In the material below, please retype the lines from the very first through the one with "Image resolution: width=2023", exactly and without pictures.
[Opening EXCERPTED RECORDS section]
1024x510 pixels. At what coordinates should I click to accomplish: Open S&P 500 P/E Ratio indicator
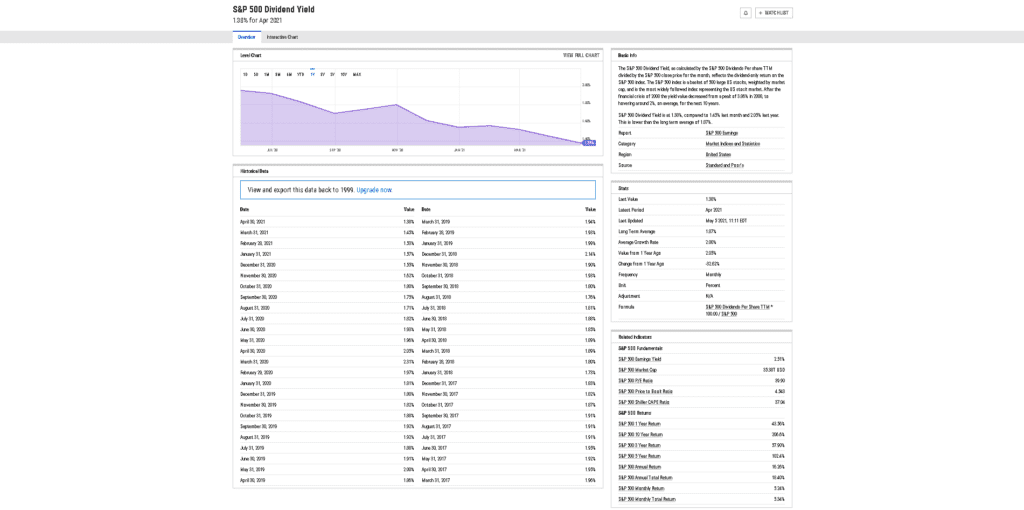(634, 380)
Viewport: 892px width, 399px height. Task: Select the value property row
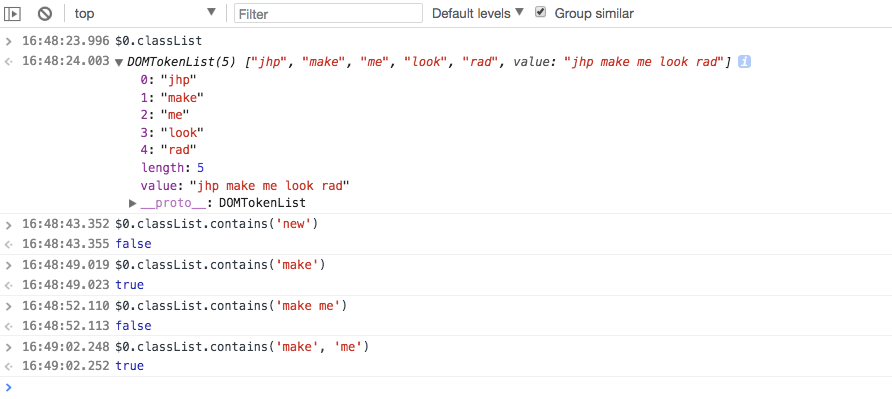245,186
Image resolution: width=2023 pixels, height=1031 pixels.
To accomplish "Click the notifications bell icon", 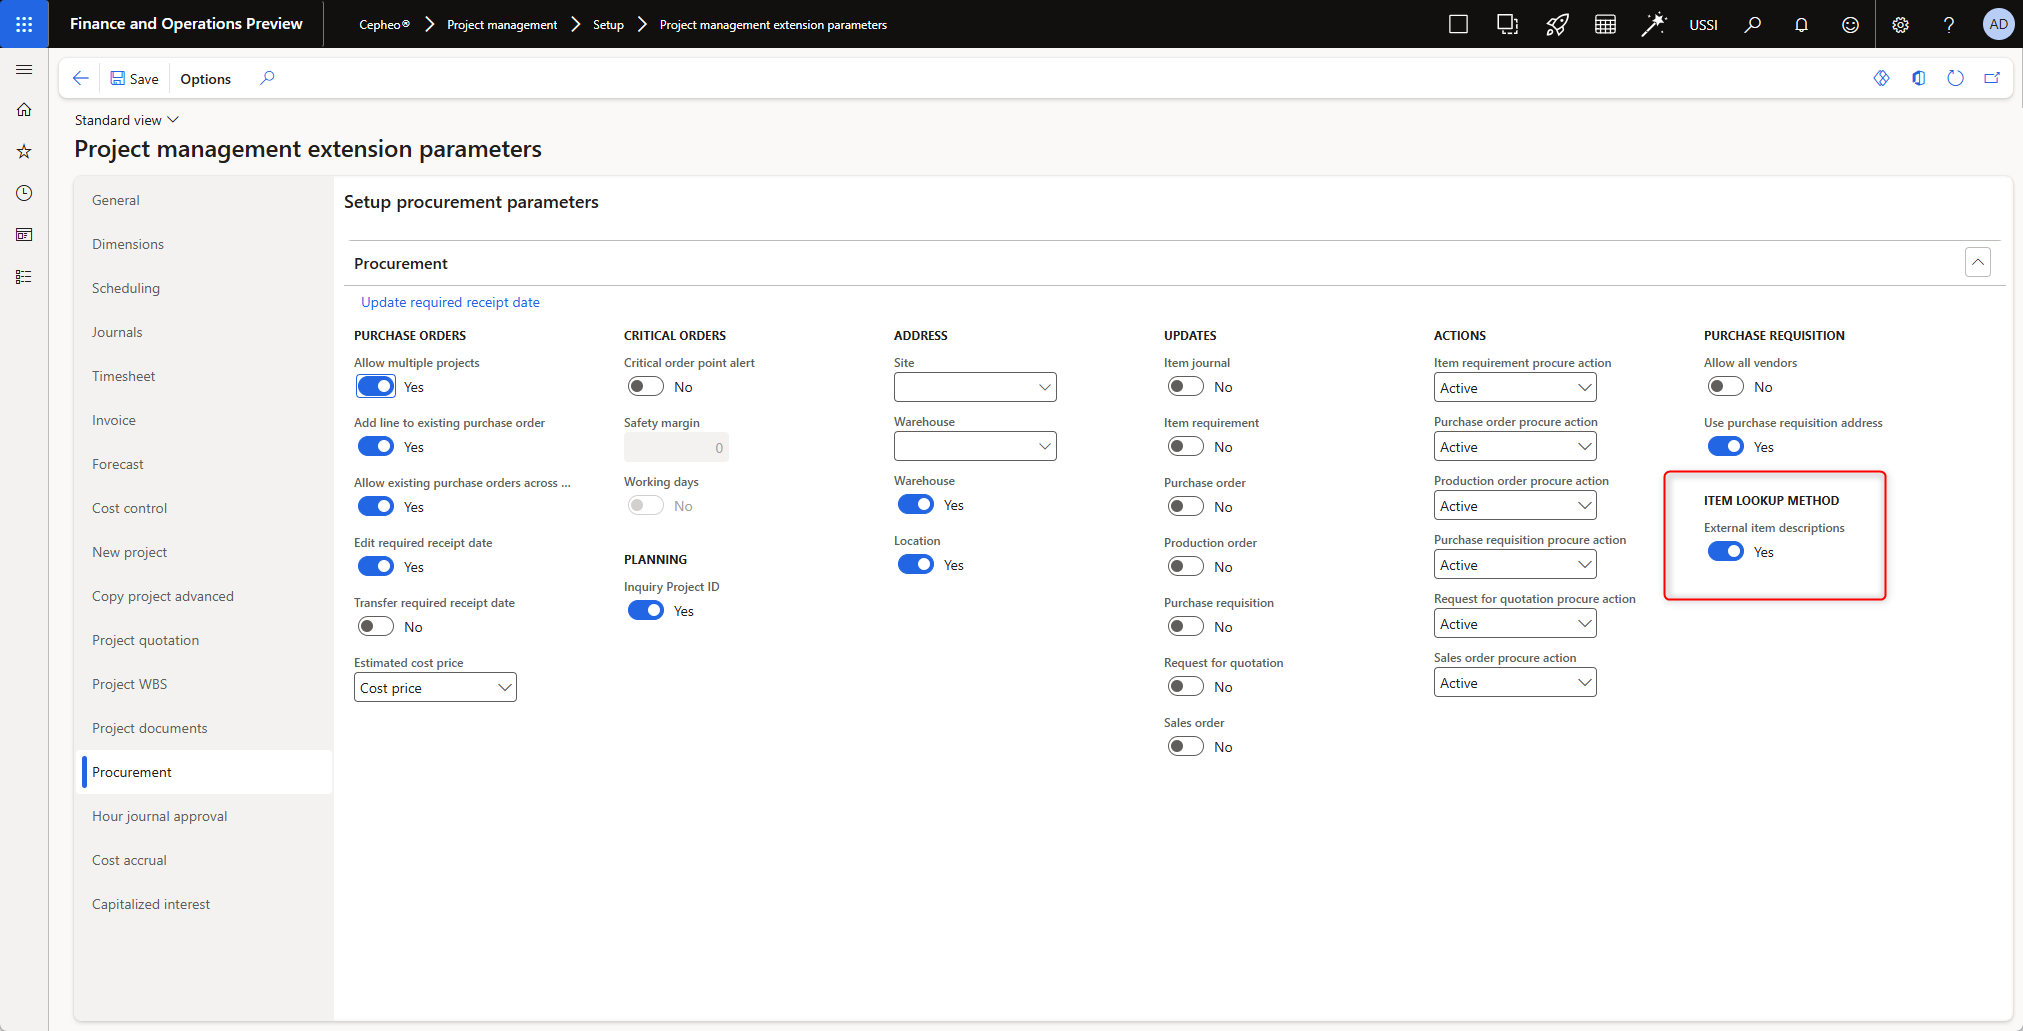I will tap(1801, 25).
[Closing EXCERPTED RECORDS section]
[WRITTEN SOLUTION]
1024x510 pixels. At what coordinates should I click to accomplish: Open S&P 500 P/E Ratio indicator
(634, 380)
Viewport: 892px width, 399px height. Task: Select the value property row
245,186
Image resolution: width=2023 pixels, height=1031 pixels.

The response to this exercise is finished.